### Problem
Scan the lines below for the string "each" and report how many lines contain it, giving only the number.

### Source material

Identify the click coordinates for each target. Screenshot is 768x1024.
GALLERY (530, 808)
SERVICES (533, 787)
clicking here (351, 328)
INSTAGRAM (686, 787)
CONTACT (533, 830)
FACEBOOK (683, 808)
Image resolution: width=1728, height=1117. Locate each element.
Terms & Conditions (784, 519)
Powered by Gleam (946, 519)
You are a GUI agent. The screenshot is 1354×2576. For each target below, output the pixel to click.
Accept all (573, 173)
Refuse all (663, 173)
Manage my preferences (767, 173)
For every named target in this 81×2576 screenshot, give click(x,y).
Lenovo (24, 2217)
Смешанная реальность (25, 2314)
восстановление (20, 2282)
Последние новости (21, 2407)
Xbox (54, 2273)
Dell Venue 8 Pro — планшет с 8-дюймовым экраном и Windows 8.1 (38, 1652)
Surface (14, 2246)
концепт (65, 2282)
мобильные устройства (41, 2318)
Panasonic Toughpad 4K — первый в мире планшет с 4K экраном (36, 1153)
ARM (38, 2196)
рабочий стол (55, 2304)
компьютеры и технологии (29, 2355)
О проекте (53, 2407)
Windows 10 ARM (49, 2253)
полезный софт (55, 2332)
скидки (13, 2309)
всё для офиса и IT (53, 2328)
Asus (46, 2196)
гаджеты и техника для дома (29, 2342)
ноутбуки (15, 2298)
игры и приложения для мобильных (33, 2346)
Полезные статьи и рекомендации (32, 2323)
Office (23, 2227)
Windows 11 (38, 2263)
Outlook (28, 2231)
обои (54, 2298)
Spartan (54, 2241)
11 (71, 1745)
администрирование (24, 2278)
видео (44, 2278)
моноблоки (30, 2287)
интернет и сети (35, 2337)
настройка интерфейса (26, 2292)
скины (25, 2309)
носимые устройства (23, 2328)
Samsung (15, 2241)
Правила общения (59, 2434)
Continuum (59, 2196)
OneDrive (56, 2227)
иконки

### Response to this exercise
3